[Data entries]
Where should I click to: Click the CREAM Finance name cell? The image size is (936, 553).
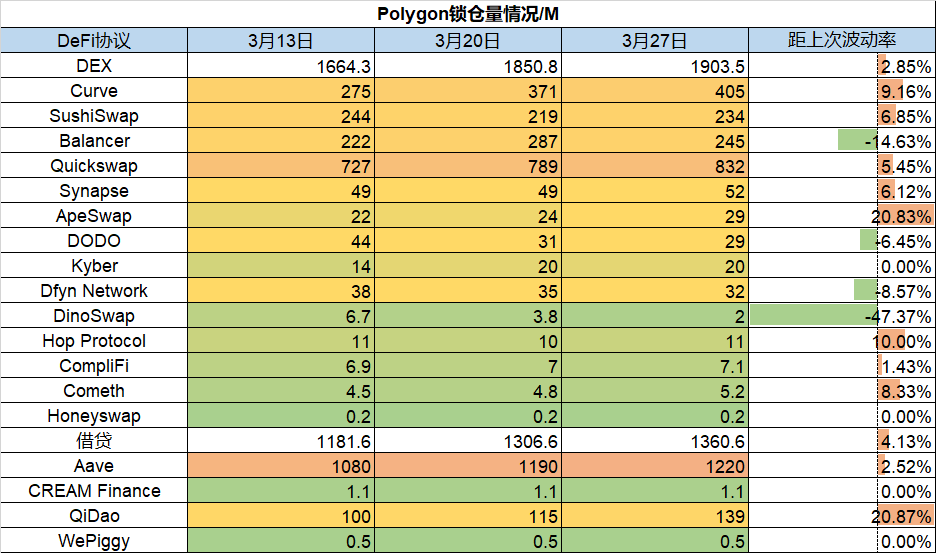(x=94, y=491)
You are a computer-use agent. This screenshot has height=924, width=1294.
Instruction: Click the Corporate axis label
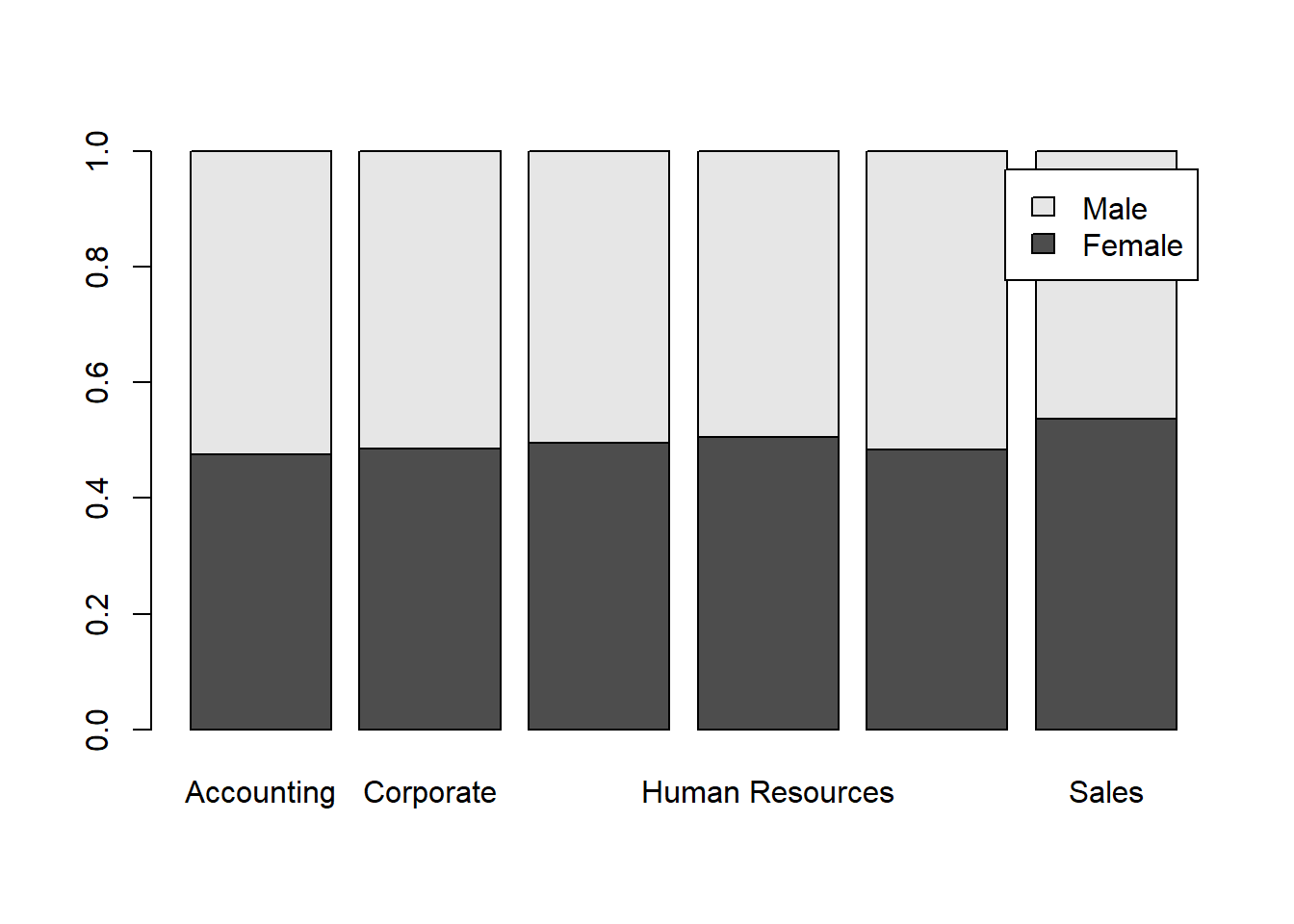[429, 792]

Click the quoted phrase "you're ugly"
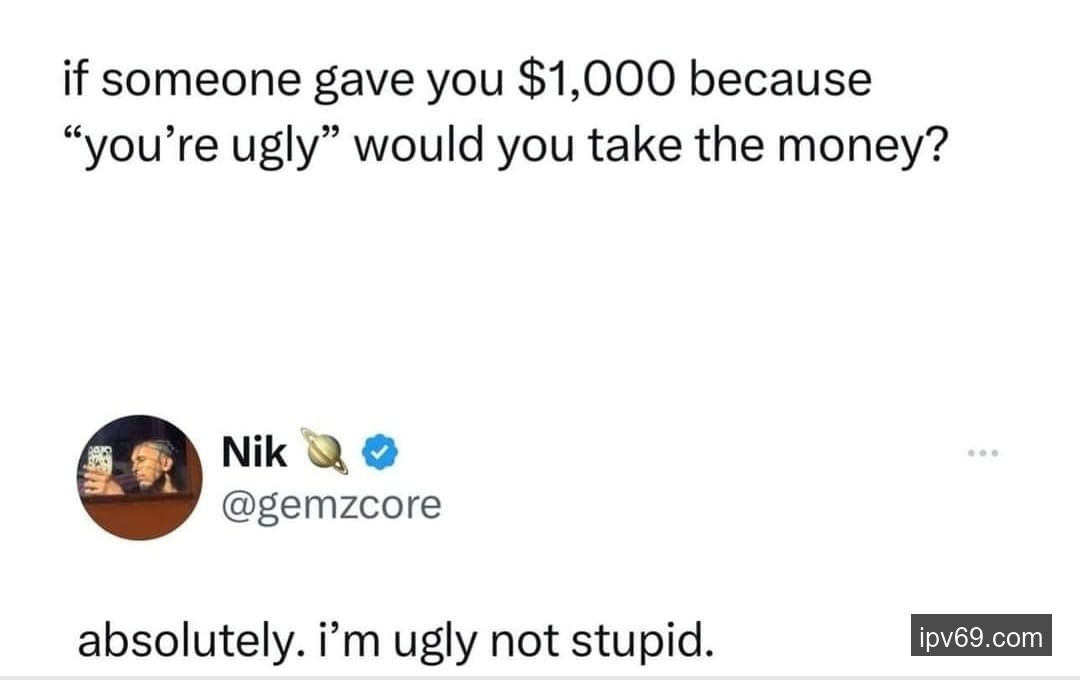[199, 149]
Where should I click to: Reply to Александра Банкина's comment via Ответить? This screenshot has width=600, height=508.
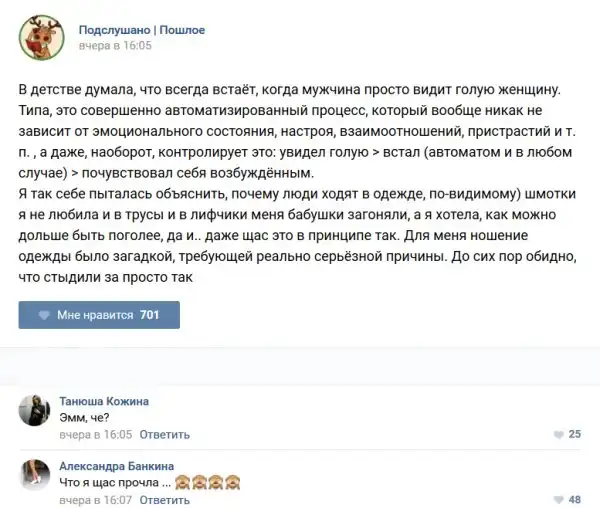pos(165,499)
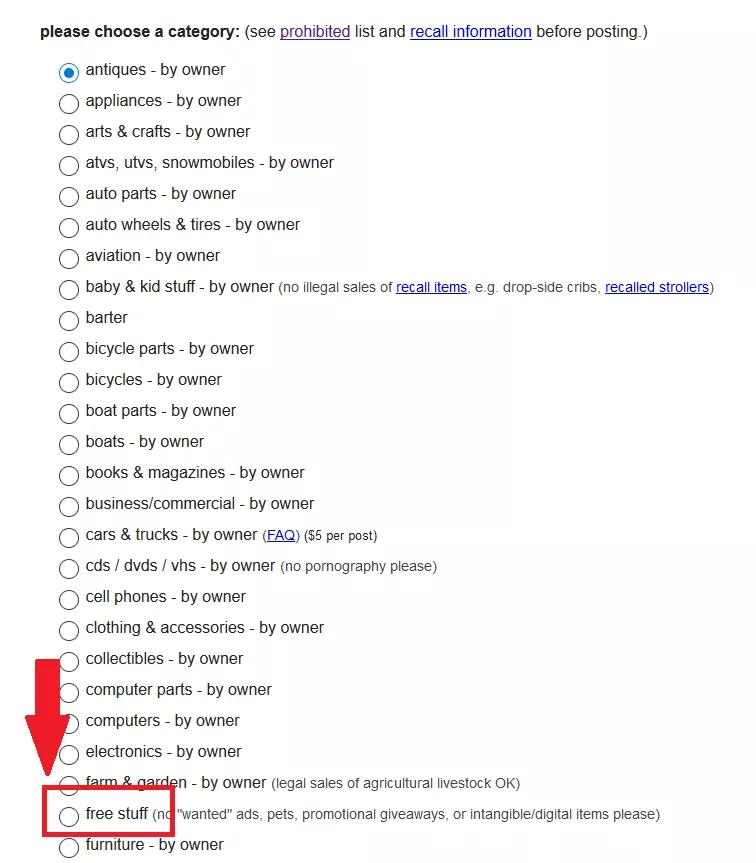The width and height of the screenshot is (756, 863).
Task: Choose furniture - by owner category
Action: click(69, 847)
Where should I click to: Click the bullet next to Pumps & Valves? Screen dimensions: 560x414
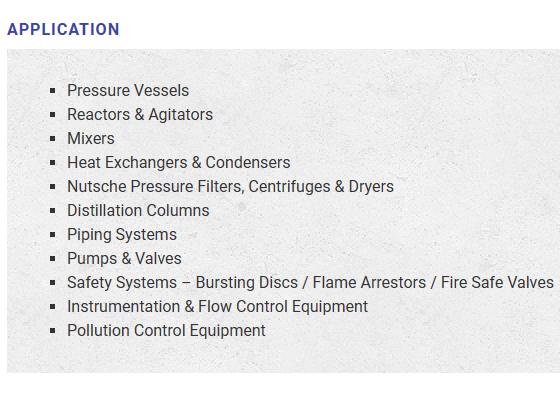53,259

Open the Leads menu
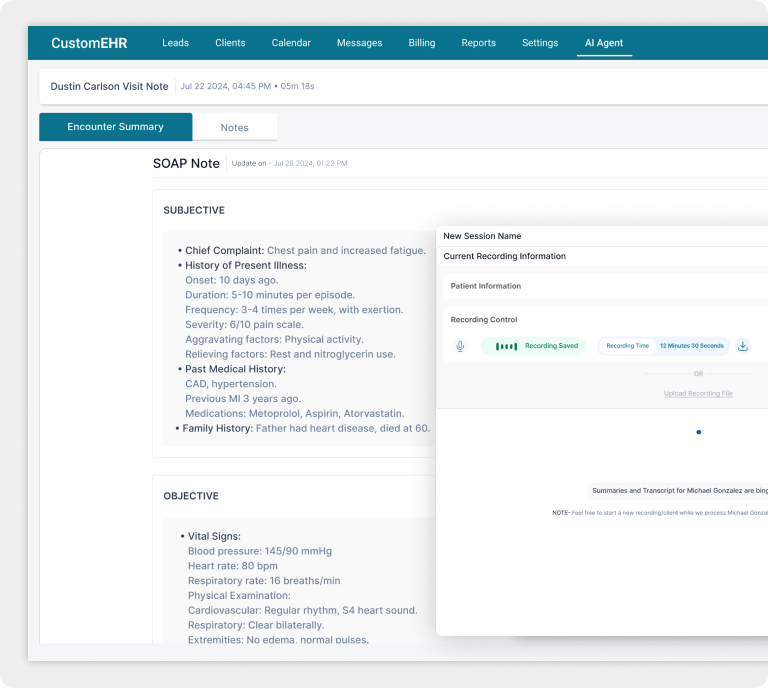pyautogui.click(x=175, y=43)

**GOAL**
Transcribe every line of the data above word for word, leaving out the pictures.

**SOLUTION TO THIS TASK**
Where should I click to: Click the CREAM Finance name cell? The image size is (936, 553).
(x=94, y=491)
You are a computer-use agent. This screenshot has height=924, width=1294.
Instruction: Click the Corporate axis label
[429, 792]

Click the quoted phrase "you're ugly"
[199, 149]
Where should I click to: Reply to Александра Банкина's comment via Ответить? This screenshot has width=600, height=508.
pos(165,499)
The width and height of the screenshot is (756, 863).
Task: Choose furniture - by owner category
Action: click(69, 847)
Where should I click to: Click the bullet next to Pumps & Valves? Screen dimensions: 560x414
53,259

Open the Leads menu
pyautogui.click(x=175, y=43)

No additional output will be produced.